Did You no doubt know? Four Types of Life Insurance Which have been a Complete Waste of Money
Both of the approaches have their downsides. Overbuying now ensures that you’ll spend more than necessary temporarily. However, if you wait to buy more coverage, you are in danger that you’ll fall ill while in the interim, and your rates increases dramatically.
How we approached it
In the conclusion, determining your life insurance needs is a very personal matter, and broad recommendations are unlikely to provide you with the suitable answer. This last time around, my wife and i also sat down and outlined exactly what is that we want from our life insurance policies if something happened to an example of us.
In short, we’d both want for our family’s lifestyle to change as little as possible. We have four young ones, and my wife stays home with him or her during the day. If she were to pass away, we’d need to replace her efforts aware of someone to watch the kids while I’m at work, help around the house, etc. Thus, even though she doesn’t generate any outside income, she provides significant value to the family and we need for her to get insured.

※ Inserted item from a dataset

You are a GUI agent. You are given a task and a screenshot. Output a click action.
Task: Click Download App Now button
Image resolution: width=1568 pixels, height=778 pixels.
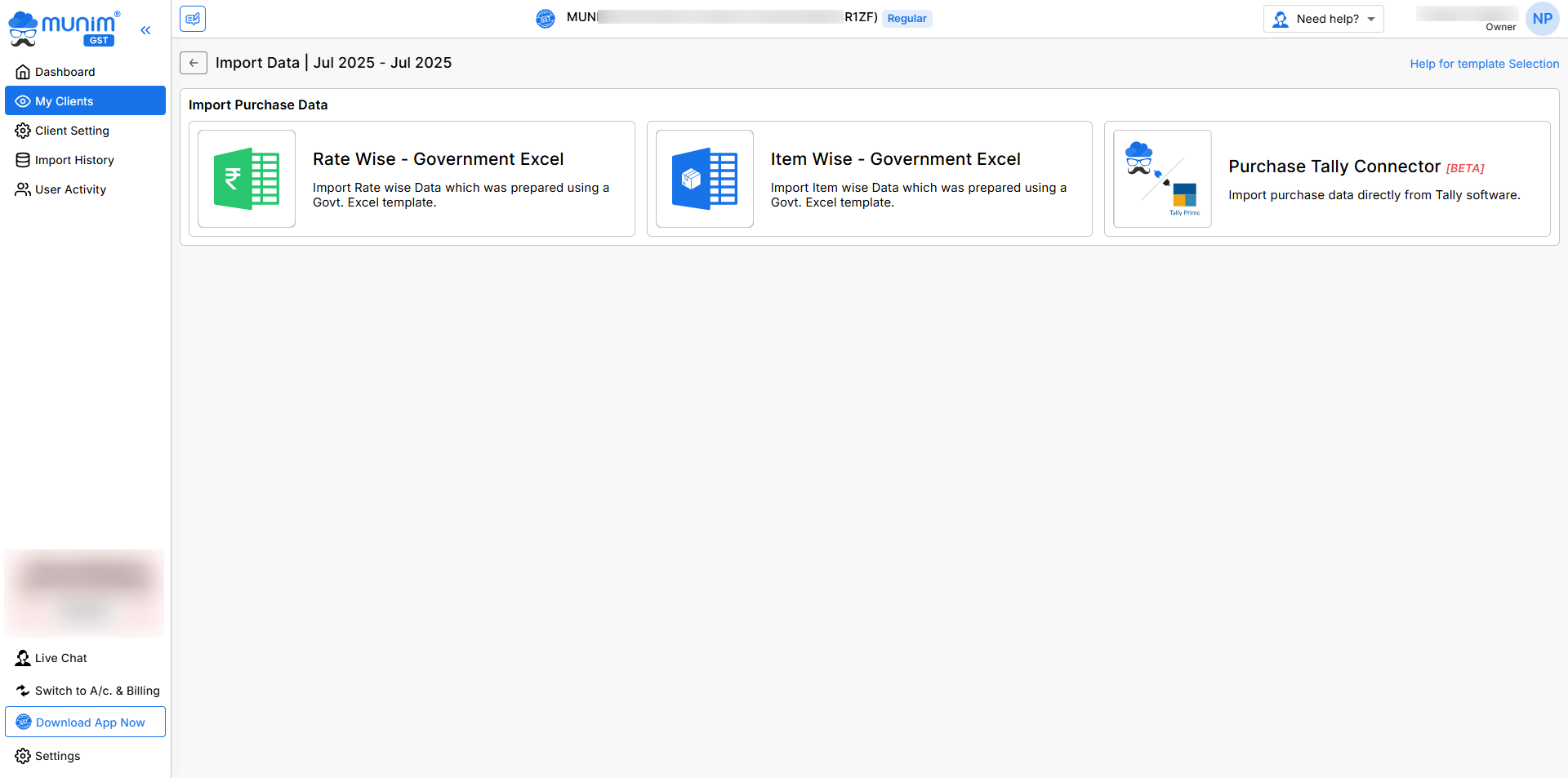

Likewise, if I were to die, we wouldn’t want on her to suddenly have to go back in work. Therefore, we’d have to completely replace my income for your foreseeable future. We’d also need for the payout to be large enough to cover new expenses like private insurance coverage since our health insurance is currently linked with my job.
How much a life insurance policy do we have?
In the end, we bought a pair of twenty year insurance coverage policies to cover us. We selected two decades because that roughly corresponds to the time at which our kids are going to be out of the house and completely themselves. At that point, our day-to-day responsibilities, as well as our need for life insurance coverage, will drop off dramatically.
In terms of amounts, my policy is worth roughly 20x the wages from my day job. That might sound like a lot, but I also produce a decent amount of self-employment income, so it’s a considerably smaller multiple of my total annual income. In addition, I also have a limited amount of coverage — 3x my annual salary — through my day job. The nice thing about the employer coverage is that it rises with my salary, such that our total coverage will grow slightly over time.
In my wife’s case, we got such a smaller policy, corresponding to roughly one-third of my coverage. As noted above, it’s important for us to have coverage on her, as we’d want to have a very very similar way of life for our family regardless of whether one of us were out of your picture. We’d need to rely on someone else to help with the kids, help keep the house in order, etc. However, since my spouse doesn’t currently generate any outside income, we could possibly get away with less coverage for my child.
Deciding how much life insurance you (or maybe spouse) need is a very individual process. But contemplating what you want your insurance policy to be able to provide, and the expenses you’d should be able to cover, is a great beginning.